During her address, Brown was critical of modern-day behavior and explained that Dr. King was a “transformative non-comformist.”
“We are stuck in a 21st century cave experience,” she said. “In this cave, too often people fail to develop new ideas, and often we [turn] to electronics and social media for human interaction — in addition to a common excuse that ‘my dog ate my activism.’ It is in this cave that people lose the ability to act and create social change.”
A large applause was given to Martin Luther King III, who noted that Boston was his late father’s second home. “My parents began their romance here as students,” King said. “So had they not been here, I may not have been here.”
Mayor Menino echoed King’s remarks, noting that Boston is a diverse city of neighborhoods, and even though people have different cultural backgrounds, “we share one common belief in equality for all citizens through the inspiration of Dr. King,” Menino said.
Ron Bell, a community activist on leave of absence from Gov. Deval Patrick’s staff, was also in attendance. Bell pointed out that Gov. Patrick signed an education reform bill that is designed to close the achievement gap among black and white students across the state.
“It’s symbolic of the fact that the governor signed the education reform bill today,” Bell said. “It is definitely a breakthrough in our educational system. Today is certainly a continuation of Massachusetts leading the country on social issues, as well as other matters that positively affect people’s lives.”
Boston At-Large City Councilor Ayanna Pressley was equally humbled by her recent victory that saw her become the first African American woman elected to the city council.
“I am very humbled by my victory, but I am even more proud of the city,” Pressley said.
Pressley described one moment that occurred during the campaign when she realized that actions speak louder than words. It was during the Caribbean Carnival and she was walking down Blue Hill Avenue when a several young girls greeted her and asked if they could walk with her.
It was then, Pressley said, that she realized that she had already won. “If we don’t do anything else right,” she said she thought to herself. “We’ve already won. For my afro-centric name being displayed on Blue Hill Avenue in prominent way showed the girls that was something positive within themselves.”
At another observance, Gov. Patrick served as the keynote speaker at the Yawkey Boys and Girls Club in Roxbury.
Boston public school children showcased their interpretations of what Dr. King’s dream through song, poetry and readings of his works.

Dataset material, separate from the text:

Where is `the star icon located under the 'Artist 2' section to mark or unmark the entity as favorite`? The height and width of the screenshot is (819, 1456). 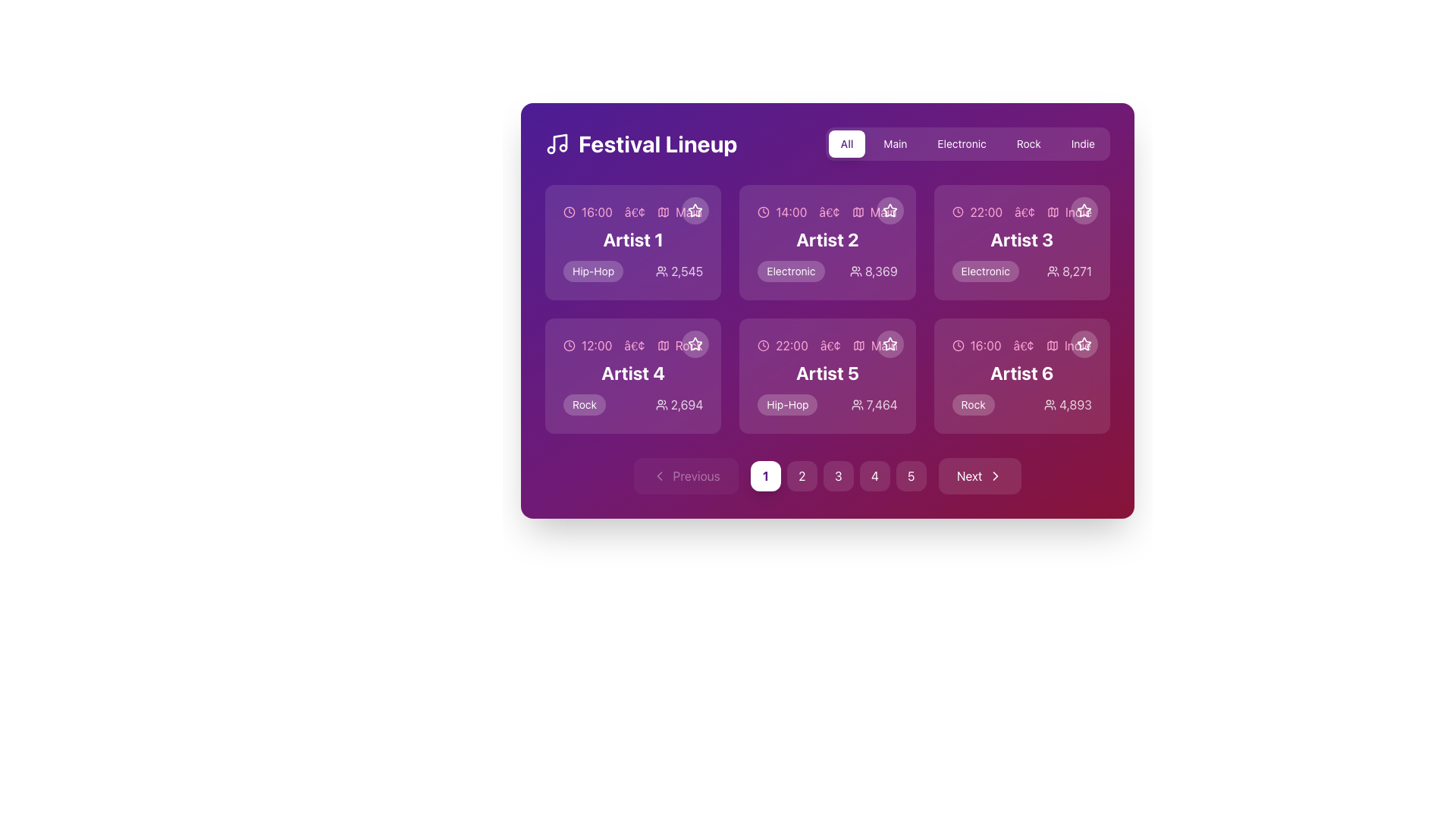 the star icon located under the 'Artist 2' section to mark or unmark the entity as favorite is located at coordinates (890, 210).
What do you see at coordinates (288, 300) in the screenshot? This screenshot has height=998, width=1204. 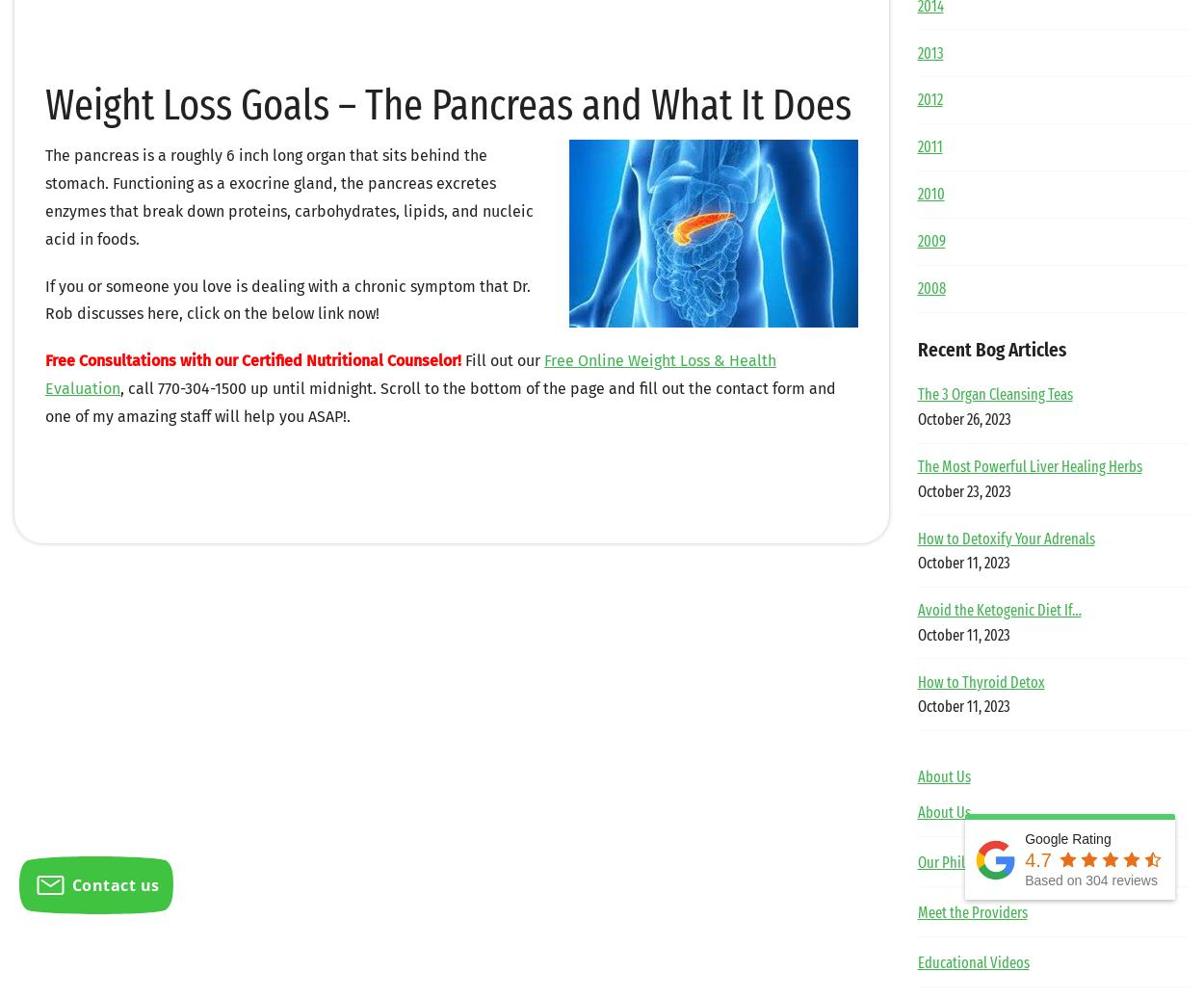 I see `'If you or someone you love is dealing with a chronic symptom that Dr. Rob discusses here, click on the below link now!'` at bounding box center [288, 300].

Perhaps the most direct representation of King’s efforts — and the civil rights movement — was a group of “freedom marchers” ranging from ages 5 to 12, who marched into the auditorium chanting, “Ain’t gonna let nobody turn me around! Gonna keep on walking — keep on talking — living in a brand new world,” while holding picket signs displaying phrases that were popular during the movement such as “I am a Man” and “We demand an end to bias now!”
Gov. Patrick was genuinely moved by the presentations. “I am positive that I would not be here today were it not for Martin Luther King, nor would we have an African American president,” Patrick said. “Dr. King showed so many people to look up instead of down ... [and] his message expands both race and time.”